Seeking Guidance For My Daughter

  1. First of all, this appears to be a really neat and lively website for everything nursing. I appreciate the opportunity to ask this question:

    My 21 year old daughter is a junior on an academic scholarship at the University of Central Arkansas, and is trying to get into their nursing program:

    They only accept applications once a year, in the Spring, with those being accepted starting the following fall. She applied last year. She had a 3.2 GPA at the time she applied, and she scored a 92 on their entrance exam. But it wasn't enough. She was put on a list with about 30 people ahead of her, from which the program would draw if any of the students accepted into the program declined the acceptance. She was never called.

    Now she is applying again. This semester she is taking some health-related courses that can go toward a general health sciences degree because she has finished all of ger gen-ed requirements.

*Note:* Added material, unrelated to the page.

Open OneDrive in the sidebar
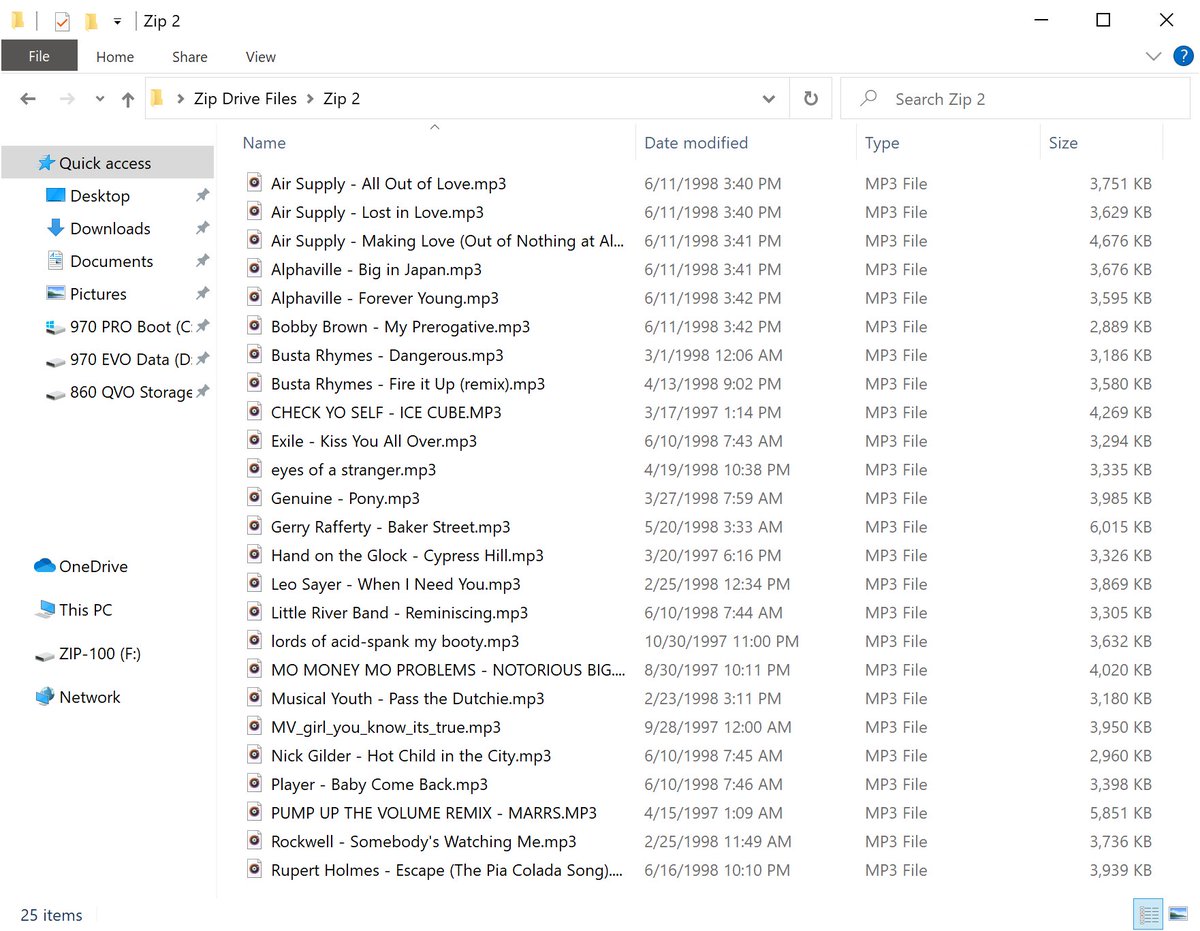This screenshot has height=931, width=1200. (x=93, y=566)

    Nobody in my family is in any health-related profession, so decided to try here to get some guidance/opinions as to what she should do.

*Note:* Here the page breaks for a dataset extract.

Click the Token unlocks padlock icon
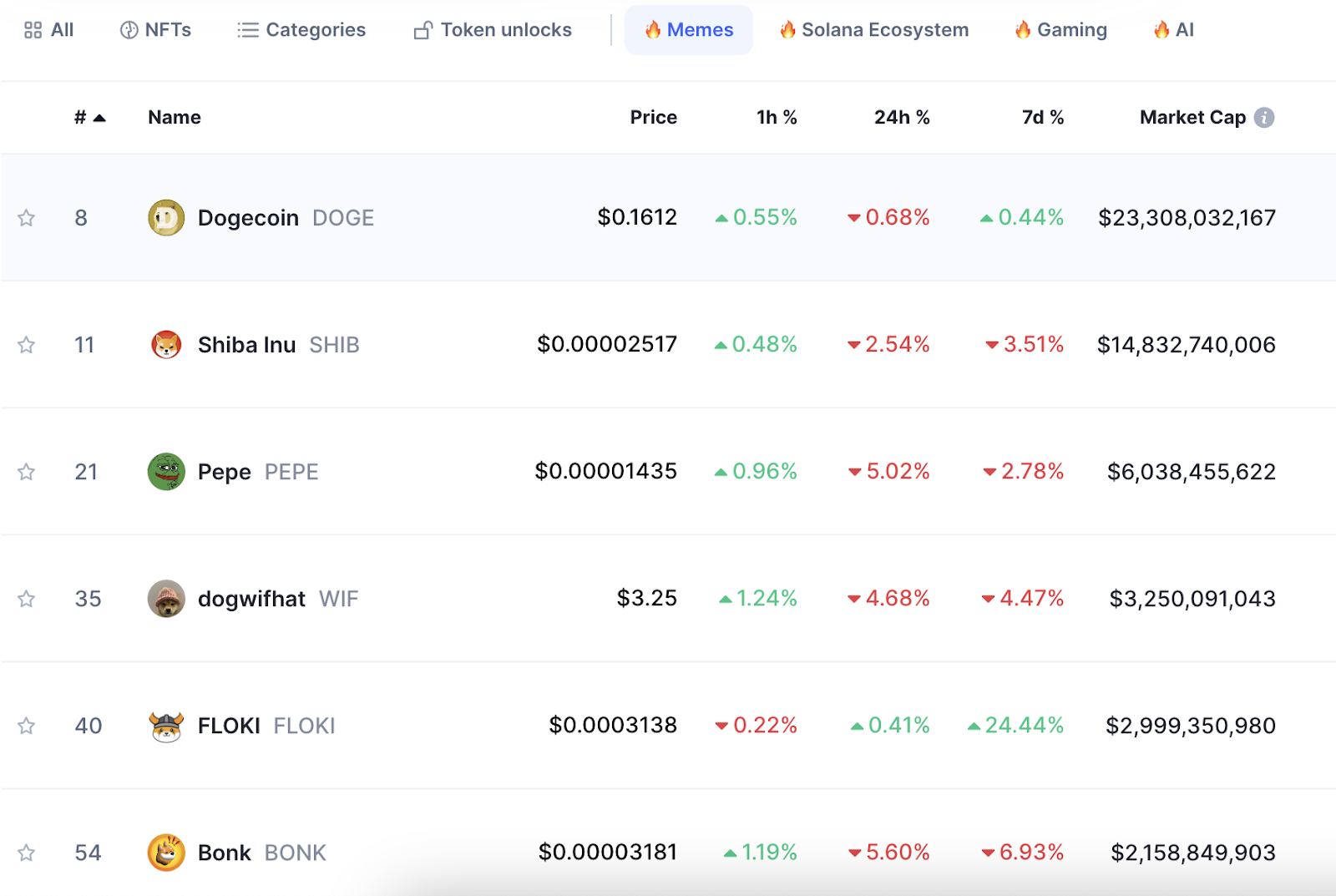Viewport: 1336px width, 896px height. 423,30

    There are RN diploma programs in Little Rock, about 30 miles away, but her scholarship wouldn't transfer.

    If she is not accepted this time, should she simply continue there at UCA in some other degree track, get her BS in something, and then go somewhere else to nursing school? If so, is there a good degree to get that would benefit her later as a nurse.

    I currently live in Buffalo, NY, and I think the University at Buffalo (UB) has a good nursing program. Of course her scholarship wouldn't transfer here, and she would have to pay out-of-state tuition rates. (Money is definitely a problem. Do lots of people go into debt with student loans for nursing school?) If she is not accepted this time at UCA, should she get the heck out of there and try to find a nursing program elsewhere.

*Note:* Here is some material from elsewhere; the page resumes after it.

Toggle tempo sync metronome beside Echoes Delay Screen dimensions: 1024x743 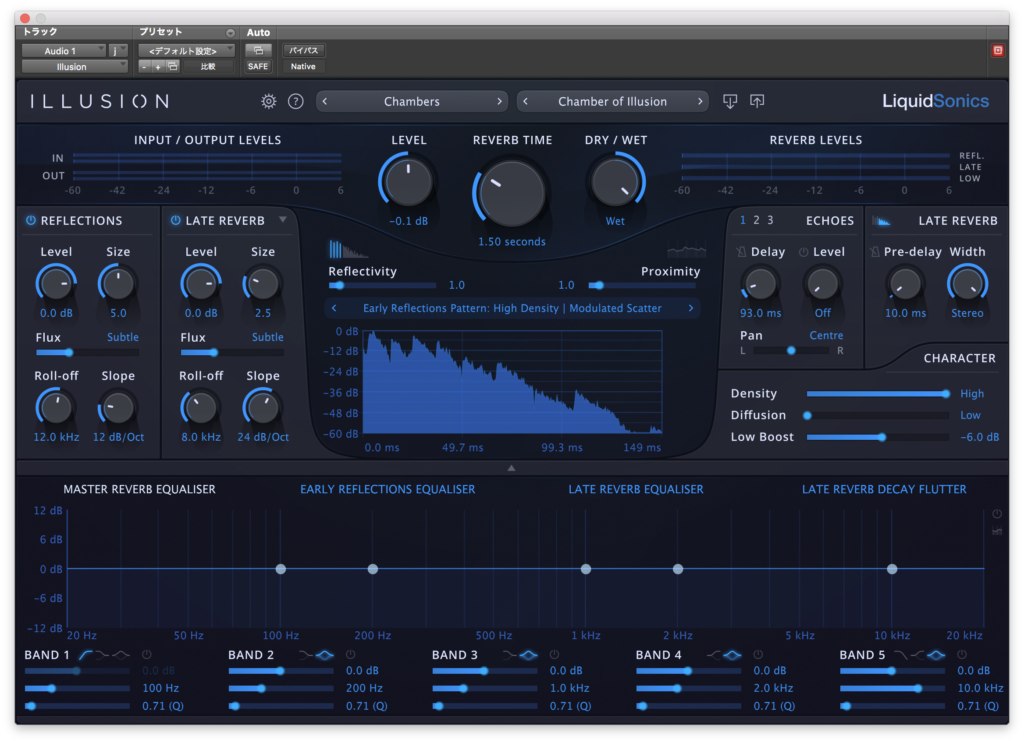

    Are there hospitals that will pay tuition in exchange for work committments?

    One other, somewhat unrelated question: We've heard that the staff at the UCA nursing program is downright brutal to their students -- almost as if they try to run them off. Is that the norm? Is that something to do with weeding out those who may not be able to handle the pressure of nursing?

    Any comments or suggestions are greatly appreciated.

    I'll sit back and read your responses.
  2. Visit Drackman profile page

    About Drackman

    Joined: Feb '05; Posts: 3


  3. by   CHATSDALE
    check with the little rock program there may be programs which she would qualify for.
    yes many people would not make it through nursing school if it were not for loans...grants and scholarships are preferable of course, but not enough to go around to everyone

    many nursing schools are 'brutal' in an effort to weed out the uncommitted...sometimes they throw some mighty good babies with the bath water i am not familiar with the college you speak of...i have many friends and relatives who have gone to school at various places in arkansas a couple in the health field

    apply everywhere and hope for the best
  4. by   Tweety
    Yes, most of us nowadays go into debt to get through school. It is just too expensive nowadays.

    The question is, does she really want to be a nurse, and how bad does she want it. I would say if she really wants to be a nurse, to not get another degree but seek out other options like the diploma or ADN. She can always bridge to a BSN. That's what I did, I'm an RN, I'm working and now in a RN to BSN program. My employer pays $2250.00 per year tuition reimbursement (but since I'm going to a private school, that won't cover it, so I'm getting loans.)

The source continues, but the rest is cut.